▶ _Exercise details_:
The expected result is every line of the records, printed exactly.

▶ _Material for the task_:
'''

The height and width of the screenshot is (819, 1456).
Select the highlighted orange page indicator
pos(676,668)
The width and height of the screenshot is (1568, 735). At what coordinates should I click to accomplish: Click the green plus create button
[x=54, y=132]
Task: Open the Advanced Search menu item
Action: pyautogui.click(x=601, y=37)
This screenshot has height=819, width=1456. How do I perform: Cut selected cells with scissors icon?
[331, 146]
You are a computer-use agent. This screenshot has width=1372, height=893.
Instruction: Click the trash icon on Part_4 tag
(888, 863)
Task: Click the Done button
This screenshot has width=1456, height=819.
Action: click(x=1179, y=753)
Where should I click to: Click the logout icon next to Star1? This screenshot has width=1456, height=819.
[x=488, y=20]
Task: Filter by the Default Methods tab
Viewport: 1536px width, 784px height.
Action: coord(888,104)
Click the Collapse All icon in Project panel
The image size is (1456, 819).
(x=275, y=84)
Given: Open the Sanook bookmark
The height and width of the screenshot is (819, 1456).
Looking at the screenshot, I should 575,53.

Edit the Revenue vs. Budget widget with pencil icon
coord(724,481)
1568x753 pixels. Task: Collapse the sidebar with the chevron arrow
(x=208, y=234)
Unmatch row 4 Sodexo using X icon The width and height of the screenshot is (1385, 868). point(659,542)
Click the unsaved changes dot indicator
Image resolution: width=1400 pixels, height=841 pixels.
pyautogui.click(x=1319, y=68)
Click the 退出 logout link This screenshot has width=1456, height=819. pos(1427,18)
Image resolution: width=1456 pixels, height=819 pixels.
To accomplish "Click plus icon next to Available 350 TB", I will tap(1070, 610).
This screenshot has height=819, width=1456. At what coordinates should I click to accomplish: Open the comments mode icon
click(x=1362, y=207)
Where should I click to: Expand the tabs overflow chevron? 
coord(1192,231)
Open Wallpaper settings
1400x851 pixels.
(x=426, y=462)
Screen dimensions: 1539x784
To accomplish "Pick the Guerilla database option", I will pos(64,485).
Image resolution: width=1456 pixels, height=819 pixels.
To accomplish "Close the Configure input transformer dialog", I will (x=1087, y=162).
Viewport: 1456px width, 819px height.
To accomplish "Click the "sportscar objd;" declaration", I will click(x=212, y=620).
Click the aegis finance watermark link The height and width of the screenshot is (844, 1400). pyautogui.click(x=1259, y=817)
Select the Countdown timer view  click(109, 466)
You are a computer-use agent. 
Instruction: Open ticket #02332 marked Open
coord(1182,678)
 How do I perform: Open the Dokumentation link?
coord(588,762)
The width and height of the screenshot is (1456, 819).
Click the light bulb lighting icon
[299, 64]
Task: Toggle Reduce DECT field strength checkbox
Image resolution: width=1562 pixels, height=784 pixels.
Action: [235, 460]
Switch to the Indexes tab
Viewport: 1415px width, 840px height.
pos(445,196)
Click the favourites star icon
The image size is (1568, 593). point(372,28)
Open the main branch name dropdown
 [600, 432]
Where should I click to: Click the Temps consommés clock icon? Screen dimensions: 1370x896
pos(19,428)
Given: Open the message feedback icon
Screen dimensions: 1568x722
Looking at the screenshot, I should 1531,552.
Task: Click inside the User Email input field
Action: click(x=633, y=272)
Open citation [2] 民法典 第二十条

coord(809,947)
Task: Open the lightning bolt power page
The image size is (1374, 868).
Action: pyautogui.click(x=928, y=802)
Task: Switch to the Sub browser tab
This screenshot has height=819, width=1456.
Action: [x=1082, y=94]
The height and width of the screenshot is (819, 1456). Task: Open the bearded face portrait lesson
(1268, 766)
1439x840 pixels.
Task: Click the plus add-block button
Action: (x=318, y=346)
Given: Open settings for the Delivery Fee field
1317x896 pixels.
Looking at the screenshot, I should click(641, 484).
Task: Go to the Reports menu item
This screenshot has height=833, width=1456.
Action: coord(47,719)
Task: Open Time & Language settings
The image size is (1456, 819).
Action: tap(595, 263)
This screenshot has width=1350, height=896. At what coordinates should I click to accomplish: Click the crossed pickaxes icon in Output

'''

▶ _Reply_:
The height and width of the screenshot is (819, 1456).
Select the highlighted orange page indicator
pos(676,668)
The width and height of the screenshot is (1568, 735). At what coordinates should I click to accomplish: Click the green plus create button
[x=54, y=132]
Task: Open the Advanced Search menu item
Action: pyautogui.click(x=601, y=37)
This screenshot has height=819, width=1456. How do I perform: Cut selected cells with scissors icon?
[331, 146]
You are a computer-use agent. This screenshot has width=1372, height=893.
Instruction: Click the trash icon on Part_4 tag
(888, 863)
Task: Click the Done button
This screenshot has width=1456, height=819.
Action: click(x=1179, y=753)
Where should I click to: Click the logout icon next to Star1? This screenshot has width=1456, height=819.
[x=488, y=20]
Task: Filter by the Default Methods tab
Viewport: 1536px width, 784px height.
Action: coord(888,104)
Click the Collapse All icon in Project panel
The image size is (1456, 819).
(x=275, y=84)
Given: Open the Sanook bookmark
The height and width of the screenshot is (819, 1456).
Looking at the screenshot, I should 575,53.

Edit the Revenue vs. Budget widget with pencil icon
coord(724,481)
1568x753 pixels. Task: Collapse the sidebar with the chevron arrow
(x=208, y=234)
Unmatch row 4 Sodexo using X icon The width and height of the screenshot is (1385, 868). point(659,542)
Click the unsaved changes dot indicator
Image resolution: width=1400 pixels, height=841 pixels.
pyautogui.click(x=1319, y=68)
Click the 退出 logout link This screenshot has width=1456, height=819. pos(1427,18)
Image resolution: width=1456 pixels, height=819 pixels.
To accomplish "Click plus icon next to Available 350 TB", I will tap(1070, 610).
This screenshot has height=819, width=1456. At what coordinates should I click to accomplish: Open the comments mode icon
click(x=1362, y=207)
Where should I click to: Expand the tabs overflow chevron? 
coord(1192,231)
Open Wallpaper settings
1400x851 pixels.
(x=426, y=462)
Screen dimensions: 1539x784
To accomplish "Pick the Guerilla database option", I will pos(64,485).
Image resolution: width=1456 pixels, height=819 pixels.
To accomplish "Close the Configure input transformer dialog", I will (x=1087, y=162).
Viewport: 1456px width, 819px height.
To accomplish "Click the "sportscar objd;" declaration", I will click(x=212, y=620).
Click the aegis finance watermark link The height and width of the screenshot is (844, 1400). pyautogui.click(x=1259, y=817)
Select the Countdown timer view  click(109, 466)
You are a computer-use agent. 
Instruction: Open ticket #02332 marked Open
coord(1182,678)
 How do I perform: Open the Dokumentation link?
coord(588,762)
The width and height of the screenshot is (1456, 819).
Click the light bulb lighting icon
[299, 64]
Task: Toggle Reduce DECT field strength checkbox
Image resolution: width=1562 pixels, height=784 pixels.
Action: [235, 460]
Switch to the Indexes tab
Viewport: 1415px width, 840px height.
pos(445,196)
Click the favourites star icon
The image size is (1568, 593). point(372,28)
Open the main branch name dropdown
 [600, 432]
Where should I click to: Click the Temps consommés clock icon? Screen dimensions: 1370x896
pos(19,428)
Given: Open the message feedback icon
Screen dimensions: 1568x722
Looking at the screenshot, I should 1531,552.
Task: Click inside the User Email input field
Action: click(x=633, y=272)
Open citation [2] 民法典 第二十条

coord(809,947)
Task: Open the lightning bolt power page
The image size is (1374, 868).
Action: pyautogui.click(x=928, y=802)
Task: Switch to the Sub browser tab
This screenshot has height=819, width=1456.
Action: [x=1082, y=94]
The height and width of the screenshot is (819, 1456). Task: Open the bearded face portrait lesson
(1268, 766)
1439x840 pixels.
Task: Click the plus add-block button
Action: (x=318, y=346)
Given: Open settings for the Delivery Fee field
1317x896 pixels.
Looking at the screenshot, I should click(641, 484).
Task: Go to the Reports menu item
This screenshot has height=833, width=1456.
Action: coord(47,719)
Task: Open Time & Language settings
The image size is (1456, 819).
Action: tap(595, 263)
This screenshot has width=1350, height=896. At what coordinates should I click to accomplish: Click the crossed pickaxes icon in Output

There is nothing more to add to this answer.